# Source passage:
[start]

I wonder if she rolled her eyes and winked after saying this.
This is one of those situations where I think the chosen person could actually do an enormous amount of good if they had the will to, but I have little to no hope that that will be the actual outcome.
Summary is spot on: Obviously, patents exist "so that companies can concentrate on true development which benefits all their users". An individual with a patent? Yeah, right...
But said the opinions of her former employer would not guide her work.
Maybe she will use her knowledge from some of the insanity she has seen to actually tackle the current situation of patents, patent-trolling and lawsuits, so that companies can concentrate on true development which benefits all their users, not just the lawyers.
His response.
I'm a good cook. I'm a fantastic eater. - Steven Brust
Well at least she might be able to teach the examiners how to google for prior art.
"Maybe she will use her knowledge from some of the insanity she has seen to actually tackle the current situation of patents..."
Really? You actually believe this? Please contact me so that we can begin our talks about me selling you a bridge.
I'd expect it to become swifter for "established" patent holders to get their patents approved, while individual patent holders get left out in the cold. It has been burdensome for professionals like her, and there may be some collateral benefit to smaller companies and individuals.
But the patent system is fundamentally overwhelmed and burdened, now, by software patents. Abandoning those would eliminate jobs for many patent lawyers, but would shorten time to market and free up developers to use well-known tools for which patents should _never_ have been granted. And it's become increasingly burdensome for international business to deal with patent law in different nations, also burdening American competitiveness.
"Maybe she will use her knowledge from some of the insanity she has seen to actually tackle the current situation of patents, patent-trolling and lawsuits, so that companies can concentrate on true development which benefits all their users, not just the lawyers."

[end]

# Entries:
[start]

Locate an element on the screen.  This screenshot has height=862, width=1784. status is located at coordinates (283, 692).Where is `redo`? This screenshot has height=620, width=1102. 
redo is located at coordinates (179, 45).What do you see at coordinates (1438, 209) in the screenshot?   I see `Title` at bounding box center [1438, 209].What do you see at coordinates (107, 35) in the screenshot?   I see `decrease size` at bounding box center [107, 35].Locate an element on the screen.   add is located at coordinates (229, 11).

[end]
[start]

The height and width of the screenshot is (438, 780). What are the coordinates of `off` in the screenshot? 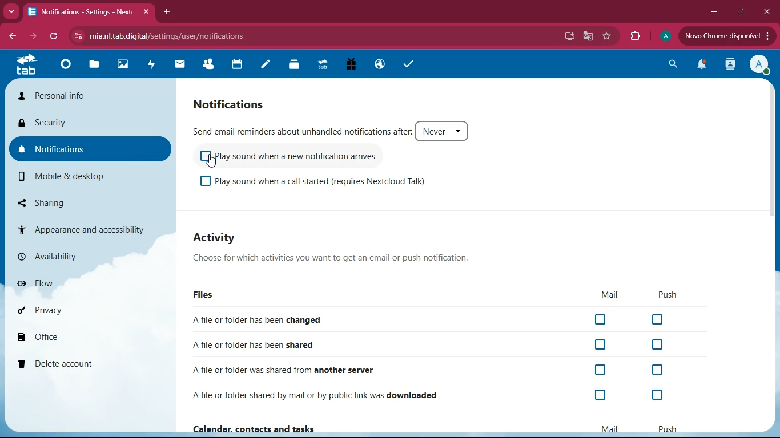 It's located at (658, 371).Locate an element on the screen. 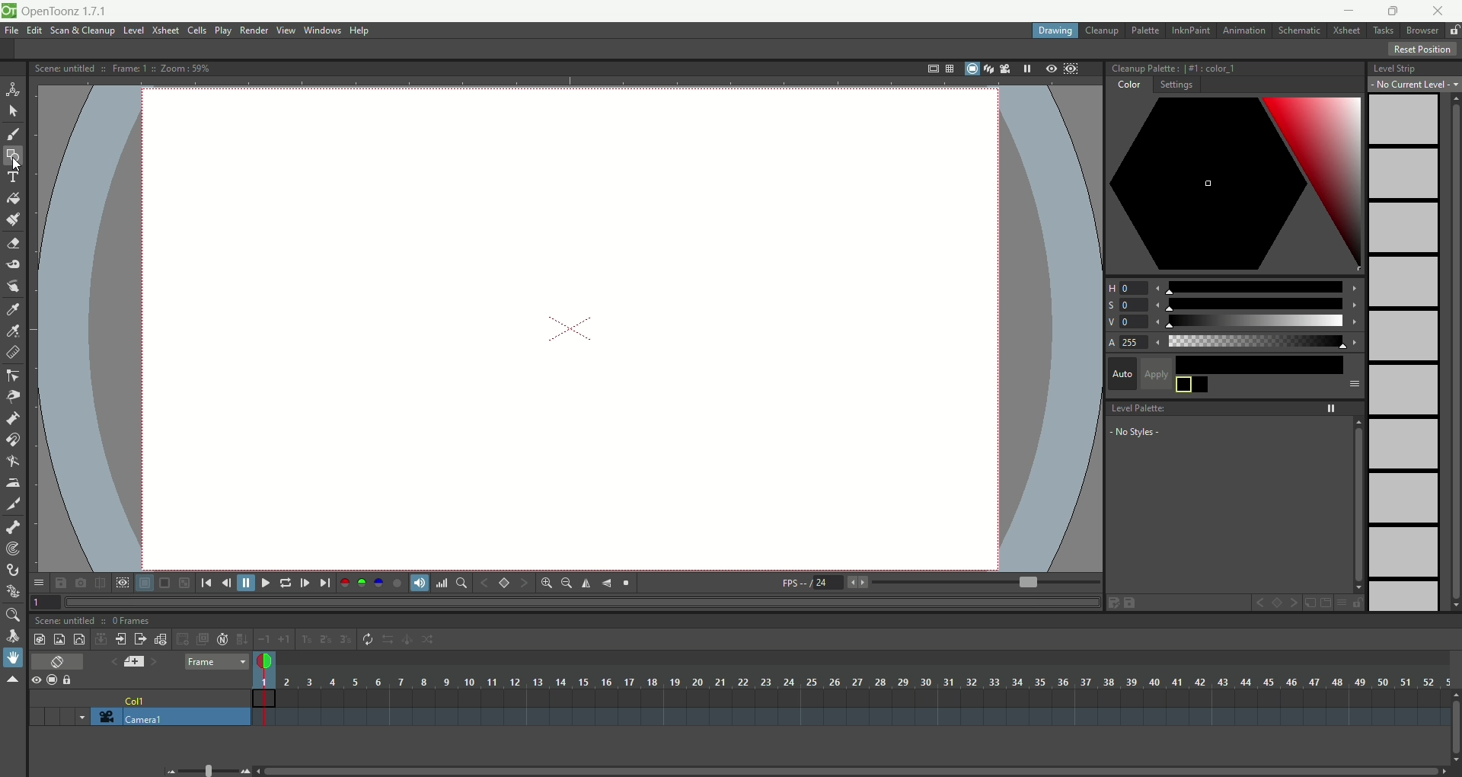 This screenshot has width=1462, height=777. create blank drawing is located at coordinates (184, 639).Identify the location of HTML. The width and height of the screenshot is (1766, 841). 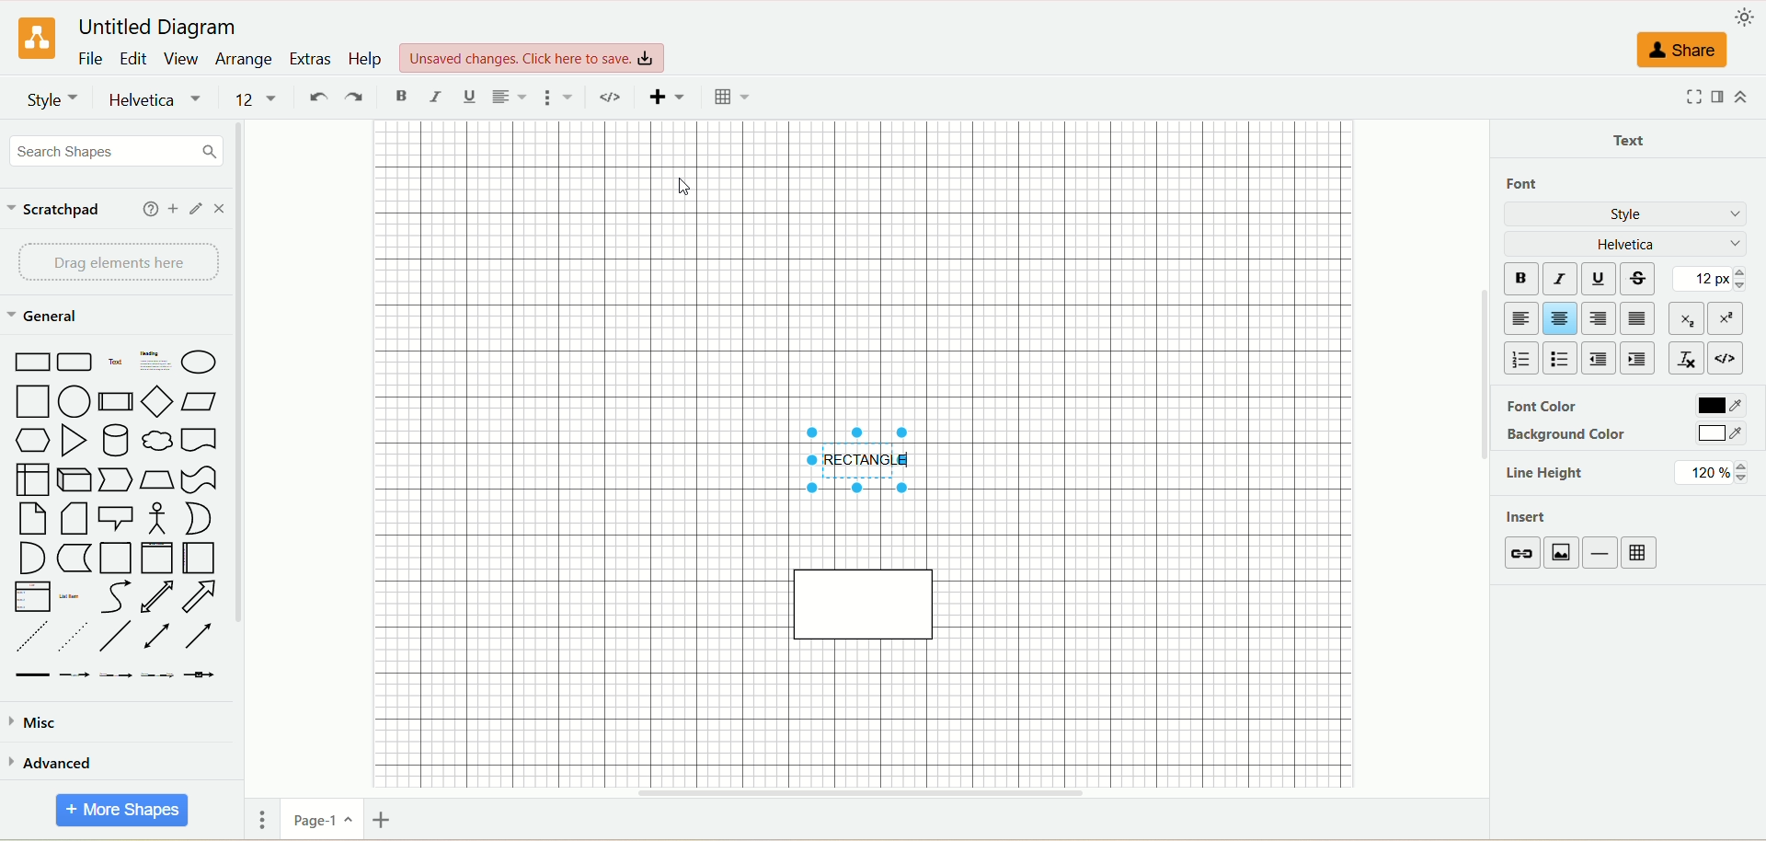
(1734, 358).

[end]
[start]

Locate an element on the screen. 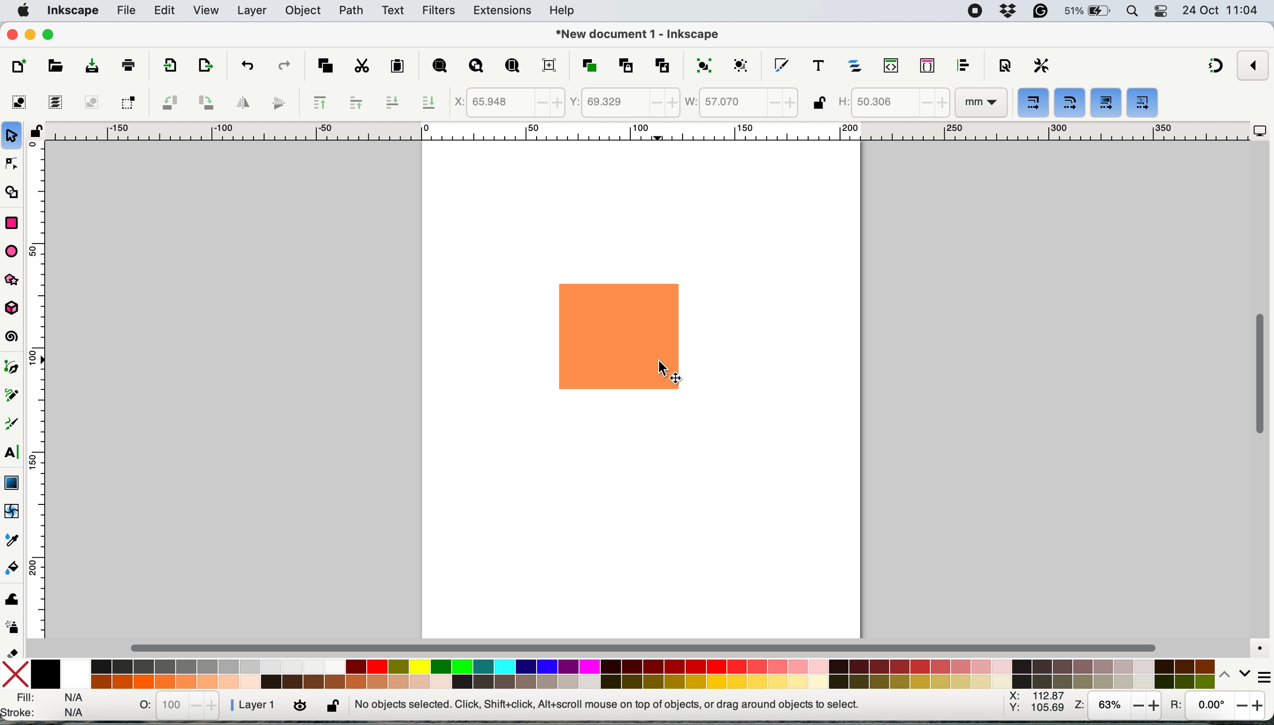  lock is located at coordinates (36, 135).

[end]

# Challenge 1:
Summarize the passage about patents in two sentences.
# Challenge 2:
In the passage about patents, what did she say would not guide her work?
Rely only on the passage about patents.

# Final answer 1:
Commenters doubt that the chosen person will use what she has seen to tackle patents, patent-trolling and lawsuits, although one grants that she could do an enormous amount of good if she had the will to. Another argues that software patents now overwhelm the system and that abandoning them would shorten time to market and free developers to use well-known tools, though it would eliminate jobs for many patent lawyers.

# Final answer 2:
The opinions of her former employer.